Invisibilidade e o futebol

A Carta Magna concede os conjuntos de leis é a Constituição da República Federativa do Brasil (1988), conhecida também como Constituição Cidadã. Foi elaborada através da soberania popular e visa projetar o país como Estado Democrático, possue a finalidade de assegurar o exercício dos direitos sociais e individuais, assim como a liberdade, a segurança, o bem-estar, o desenvolvimento, a igualdade e a justiça, valores supremos de uma sociedade fraterna, plural e livre preconceitos. A Constituição Cidadã se funda em prol da harmonia social e comprometida com a resolução pacífica das possíveis controvérsias. Portanto, o Brasil é regido por uma Constituição Cidadã, que fez trinta anos em 2018, ano passado.
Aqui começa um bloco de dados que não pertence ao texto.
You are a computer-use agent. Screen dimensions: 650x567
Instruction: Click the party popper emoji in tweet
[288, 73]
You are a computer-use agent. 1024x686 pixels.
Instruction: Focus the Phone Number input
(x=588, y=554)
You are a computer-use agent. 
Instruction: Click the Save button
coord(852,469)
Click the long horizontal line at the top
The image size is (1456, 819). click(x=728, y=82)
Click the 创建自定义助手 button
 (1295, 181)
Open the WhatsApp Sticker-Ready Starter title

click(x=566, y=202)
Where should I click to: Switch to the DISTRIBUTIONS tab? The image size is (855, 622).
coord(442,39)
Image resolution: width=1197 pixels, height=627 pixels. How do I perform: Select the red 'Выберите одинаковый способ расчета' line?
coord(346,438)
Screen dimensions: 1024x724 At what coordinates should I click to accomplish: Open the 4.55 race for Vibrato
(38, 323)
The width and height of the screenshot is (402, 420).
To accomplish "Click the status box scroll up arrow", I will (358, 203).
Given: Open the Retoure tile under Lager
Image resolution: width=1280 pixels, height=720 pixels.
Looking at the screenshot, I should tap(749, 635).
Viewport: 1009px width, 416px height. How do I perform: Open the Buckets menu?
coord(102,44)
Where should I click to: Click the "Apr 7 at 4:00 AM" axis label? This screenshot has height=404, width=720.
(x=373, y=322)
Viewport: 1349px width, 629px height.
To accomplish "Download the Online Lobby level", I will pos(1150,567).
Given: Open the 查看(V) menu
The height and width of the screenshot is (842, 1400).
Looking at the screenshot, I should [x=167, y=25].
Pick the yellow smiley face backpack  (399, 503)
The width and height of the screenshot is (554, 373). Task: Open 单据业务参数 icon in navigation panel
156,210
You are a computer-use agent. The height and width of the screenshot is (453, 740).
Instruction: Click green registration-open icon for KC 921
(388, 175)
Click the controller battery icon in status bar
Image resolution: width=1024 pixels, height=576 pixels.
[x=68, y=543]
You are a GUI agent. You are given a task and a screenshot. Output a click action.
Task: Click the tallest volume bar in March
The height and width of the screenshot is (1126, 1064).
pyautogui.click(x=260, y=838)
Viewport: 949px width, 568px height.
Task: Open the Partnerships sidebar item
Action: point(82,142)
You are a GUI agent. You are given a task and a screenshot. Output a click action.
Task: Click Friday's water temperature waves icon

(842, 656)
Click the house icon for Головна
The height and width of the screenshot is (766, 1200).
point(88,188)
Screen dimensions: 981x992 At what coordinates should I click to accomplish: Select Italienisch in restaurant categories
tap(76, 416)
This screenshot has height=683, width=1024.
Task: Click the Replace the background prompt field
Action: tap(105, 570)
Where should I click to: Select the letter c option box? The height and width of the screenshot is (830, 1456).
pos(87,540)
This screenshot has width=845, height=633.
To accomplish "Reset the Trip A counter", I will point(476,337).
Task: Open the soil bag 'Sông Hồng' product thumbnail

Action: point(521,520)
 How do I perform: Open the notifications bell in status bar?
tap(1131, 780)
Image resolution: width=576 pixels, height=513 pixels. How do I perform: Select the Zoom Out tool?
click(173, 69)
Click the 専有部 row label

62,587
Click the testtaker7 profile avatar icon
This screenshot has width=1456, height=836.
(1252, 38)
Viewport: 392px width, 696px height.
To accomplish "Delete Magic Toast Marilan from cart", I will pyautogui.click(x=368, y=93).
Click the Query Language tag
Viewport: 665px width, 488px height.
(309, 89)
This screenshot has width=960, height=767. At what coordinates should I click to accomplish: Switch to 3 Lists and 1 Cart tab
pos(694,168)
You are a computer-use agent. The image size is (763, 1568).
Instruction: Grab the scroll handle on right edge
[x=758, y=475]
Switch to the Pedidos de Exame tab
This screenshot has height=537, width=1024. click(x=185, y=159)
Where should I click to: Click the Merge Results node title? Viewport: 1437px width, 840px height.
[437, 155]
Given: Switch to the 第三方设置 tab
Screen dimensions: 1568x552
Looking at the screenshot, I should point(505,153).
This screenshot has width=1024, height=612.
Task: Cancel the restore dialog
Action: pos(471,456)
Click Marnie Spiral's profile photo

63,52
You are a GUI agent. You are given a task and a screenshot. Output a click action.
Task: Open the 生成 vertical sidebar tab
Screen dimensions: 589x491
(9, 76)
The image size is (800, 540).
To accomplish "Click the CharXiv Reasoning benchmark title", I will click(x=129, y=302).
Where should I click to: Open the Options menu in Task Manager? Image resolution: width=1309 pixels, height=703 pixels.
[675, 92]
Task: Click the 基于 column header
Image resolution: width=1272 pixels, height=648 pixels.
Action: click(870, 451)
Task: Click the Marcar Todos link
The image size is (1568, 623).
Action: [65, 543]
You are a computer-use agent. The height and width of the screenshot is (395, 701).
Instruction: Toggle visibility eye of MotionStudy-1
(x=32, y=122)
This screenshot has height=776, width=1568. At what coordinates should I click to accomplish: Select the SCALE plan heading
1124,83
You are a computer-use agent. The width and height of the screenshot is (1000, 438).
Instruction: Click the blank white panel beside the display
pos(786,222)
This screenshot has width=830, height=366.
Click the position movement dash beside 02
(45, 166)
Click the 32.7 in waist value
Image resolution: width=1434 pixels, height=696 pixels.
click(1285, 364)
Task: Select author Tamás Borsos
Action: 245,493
Mas, para quê (ou quem) servem as leis?

  • Quem tem direitos? Quem tem deveres?

Percebe-se que ainda existe uma lacuna entre a teoria e a prática, entre a cidadania formal e a real. Ao mesmo tempo que o Brasil é o país do futebol e da diversidade, ainda é recheado de preconceitos e violações dos direitos mais fundamentais, como o artigo 5 que orienta que “Todos são iguais perante a lei, sem distinção de qualquer natureza”, artigo “I – homens e mulheres são iguais em direitos e obrigações, nos termos desta Constituição”.

Contudo, o imaginário da população brasileira demonstra um pouco da disparidade entre mulheres e homens relacionado a prática esportiva profissional, a espnW Brasil fez uma reportagem que mostra um pouco do que estamos falando:

A proibição do futebol no Brasil

Por exemplo, o futebol que cresceu como uma prática masculina causou divisões sociais ao longo do século XX. Modalidade inicialmente praticada por homens brancos e ricos. Negros e pobres não era bem recebidos, e mulheres então, só na arquibancada e em companhia masculina. Ações públicas restringiam a mulher, sendo este o espaço de sociabilidade apenas do homem. Depois passou a ser uma prática popular e parte da cultura nacional, porém ainda segregava as mulheres.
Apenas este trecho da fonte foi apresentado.